Task statement
Give the records again, word for word.

Data to use
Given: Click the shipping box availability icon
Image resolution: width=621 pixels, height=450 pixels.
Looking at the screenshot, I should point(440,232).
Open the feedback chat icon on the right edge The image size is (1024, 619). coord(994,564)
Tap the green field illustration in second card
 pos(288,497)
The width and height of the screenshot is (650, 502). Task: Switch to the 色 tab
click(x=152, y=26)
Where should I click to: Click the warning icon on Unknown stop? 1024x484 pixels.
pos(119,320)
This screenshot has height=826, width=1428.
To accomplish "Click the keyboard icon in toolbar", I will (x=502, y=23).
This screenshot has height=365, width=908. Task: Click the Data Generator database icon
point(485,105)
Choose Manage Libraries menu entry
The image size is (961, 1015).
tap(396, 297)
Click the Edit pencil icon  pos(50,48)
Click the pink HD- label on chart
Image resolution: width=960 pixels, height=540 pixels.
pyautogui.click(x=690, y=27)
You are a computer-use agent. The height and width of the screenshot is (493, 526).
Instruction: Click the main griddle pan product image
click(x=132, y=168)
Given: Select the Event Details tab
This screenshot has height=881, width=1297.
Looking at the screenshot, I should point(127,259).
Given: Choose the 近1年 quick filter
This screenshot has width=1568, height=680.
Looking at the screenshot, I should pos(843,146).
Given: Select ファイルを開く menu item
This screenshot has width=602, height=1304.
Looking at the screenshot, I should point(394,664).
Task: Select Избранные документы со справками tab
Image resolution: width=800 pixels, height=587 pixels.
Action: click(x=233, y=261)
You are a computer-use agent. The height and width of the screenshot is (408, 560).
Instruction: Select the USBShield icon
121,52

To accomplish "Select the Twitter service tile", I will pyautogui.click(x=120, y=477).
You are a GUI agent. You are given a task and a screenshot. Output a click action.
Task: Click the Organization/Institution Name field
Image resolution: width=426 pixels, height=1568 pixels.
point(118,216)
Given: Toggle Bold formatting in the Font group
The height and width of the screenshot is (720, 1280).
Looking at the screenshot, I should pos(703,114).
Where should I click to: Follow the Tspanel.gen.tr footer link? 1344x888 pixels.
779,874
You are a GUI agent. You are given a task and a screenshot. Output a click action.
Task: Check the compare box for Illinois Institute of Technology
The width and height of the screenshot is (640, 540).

Reply to the exercise
Given: Click the shipping box availability icon
Image resolution: width=621 pixels, height=450 pixels.
Looking at the screenshot, I should point(440,232).
Open the feedback chat icon on the right edge The image size is (1024, 619). coord(994,564)
Tap the green field illustration in second card
 pos(288,497)
The width and height of the screenshot is (650, 502). Task: Switch to the 色 tab
click(x=152, y=26)
Where should I click to: Click the warning icon on Unknown stop? 1024x484 pixels.
pos(119,320)
This screenshot has height=826, width=1428.
To accomplish "Click the keyboard icon in toolbar", I will (x=502, y=23).
This screenshot has height=365, width=908. Task: Click the Data Generator database icon
point(485,105)
Choose Manage Libraries menu entry
The image size is (961, 1015).
tap(396, 297)
Click the Edit pencil icon  pos(50,48)
Click the pink HD- label on chart
Image resolution: width=960 pixels, height=540 pixels.
pyautogui.click(x=690, y=27)
You are a computer-use agent. The height and width of the screenshot is (493, 526).
Instruction: Click the main griddle pan product image
click(x=132, y=168)
Given: Select the Event Details tab
This screenshot has height=881, width=1297.
Looking at the screenshot, I should point(127,259).
Given: Choose the 近1年 quick filter
This screenshot has width=1568, height=680.
Looking at the screenshot, I should pos(843,146).
Given: Select ファイルを開く menu item
This screenshot has width=602, height=1304.
Looking at the screenshot, I should point(394,664).
Task: Select Избранные документы со справками tab
Image resolution: width=800 pixels, height=587 pixels.
Action: click(x=233, y=261)
You are a computer-use agent. The height and width of the screenshot is (408, 560).
Instruction: Select the USBShield icon
121,52

To accomplish "Select the Twitter service tile", I will pyautogui.click(x=120, y=477).
You are a GUI agent. You are given a task and a screenshot. Output a click action.
Task: Click the Organization/Institution Name field
Image resolution: width=426 pixels, height=1568 pixels.
point(118,216)
Given: Toggle Bold formatting in the Font group
The height and width of the screenshot is (720, 1280).
Looking at the screenshot, I should pos(703,114).
Where should I click to: Follow the Tspanel.gen.tr footer link? 1344x888 pixels.
779,874
You are a GUI agent. You are given a task and a screenshot. Output a click action.
Task: Check the compare box for Illinois Institute of Technology
The width and height of the screenshot is (640, 540).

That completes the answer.